Preferred reporting channel:

1. Open a private report via GitHub Security Advisories for this repository (Security tab → Report a vulnerability).
2. If private reporting is unavailable, open a minimal public issue requesting a private contact channel and do not include sensitive details.

When reporting, include:

• Affected version/commit hash and how you installed or ran the tool
• Environment (Arch ISO build/date, UEFI/BIOS, VM/physical)
• Reproduction steps (see Safe Testing below); attach sanitized logs/output
• Expected impact and observed impact (data loss risk, privilege escalation, etc.)
• Any workarounds you found

We will not ask for secrets or passphrases. Please remove or redact sensitive information (disk identifiers if needed, encryption passphrases, MACs, IPs).

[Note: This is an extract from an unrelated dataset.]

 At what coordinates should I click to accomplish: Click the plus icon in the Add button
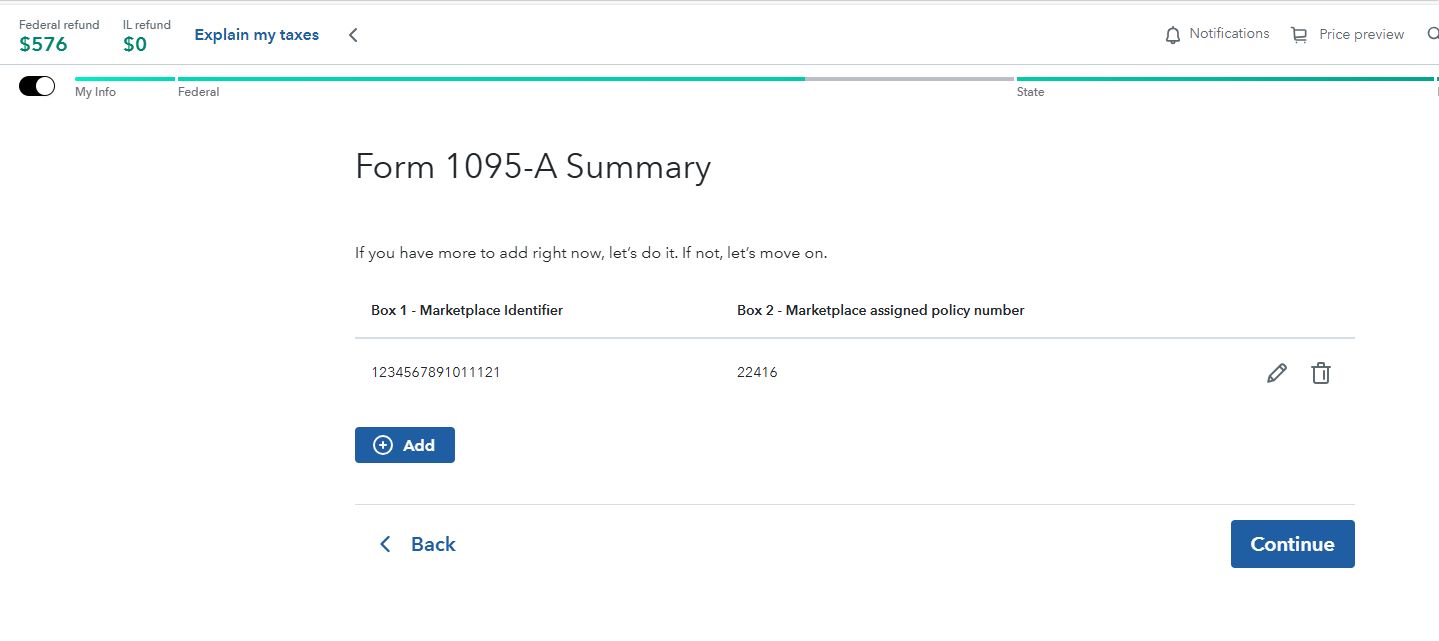[x=383, y=445]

• Acknowledgement: within 72 hours
• Triage and initial assessment: within 7 calendar days
• Fix or mitigation for critical/high severity: target within 30 days
• Fix or mitigation for medium/low severity: target within 90 days
• Coordinated disclosure: we will agree on an embargo timeline and publish advisories once a fix or mitigation is available

If a report is out of scope (see below) or not reproducible, we will communicate that outcome and, when possible, provide guidance.

In scope (non-exhaustive):

• Data-destruction risks bypassing documented safety checks (e.g., writing to mounted devices, ignoring confirmations)
• Command injection or arbitrary code execution via TUI inputs, configuration files (TOML), or environment variables
• Insecure handling of disk encryption parameters (e.g., leaking passphrases to logs, storing secrets at rest)
• Privilege escalation in the installer context
• Logic flaws in dry-run mode that would perform unintended writes
• Path traversal or unsafe temporary file usage

Out of scope:

• Vulnerabilities in third-party dependencies not caused by our usage (please report upstream)
• Issues in the Arch Linux live ISO, kernel, firmware, or external tooling (e.g., parted, cryptsetup) unless our integration is insecure
• General UX problems that do not have a security impact

This installer modifies disks. Reproduce issues only in disposable environments.

Recommended setups:

• Virtual machine with a virtual disk (e.g., QEMU/VirtualBox/VMware)
• Loopback test image on a development system

Example: create a 4GiB loopback disk and attach it as a block device (Linux):

dd if=/dev/zero of=/tmp/archinstall-rs-test.img bs=1M count=4096 status=progress
LOOPDEV=$(losetup --show -f /tmp/archinstall-rs-test.img)
echo "Loop device: $LOOPDEV"  # e.g., /dev/loop7

# Run the installer and select $LOOPDEV as the target device
# Always start with a dry run to review the plan
./archinstall-rs --dry-run

# When finished testing, detach the loop device
losetup -d "$LOOPDEV"

Guidelines:

• Prefer --dry-run first to verify the partitioning/mkfs/cryptsetup plan
• Never point the tool at production disks when testing
• Sanitize logs before sharing; do not include secrets

• The tool may handle disk encryption passphrases during runtime to invoke cryptsetup. Do not share passphrases with maintainers. Configuration files should contain only password hashes where applicable.
• We strive to avoid logging sensitive data; if you find any sensitive value appearing in logs, please report it.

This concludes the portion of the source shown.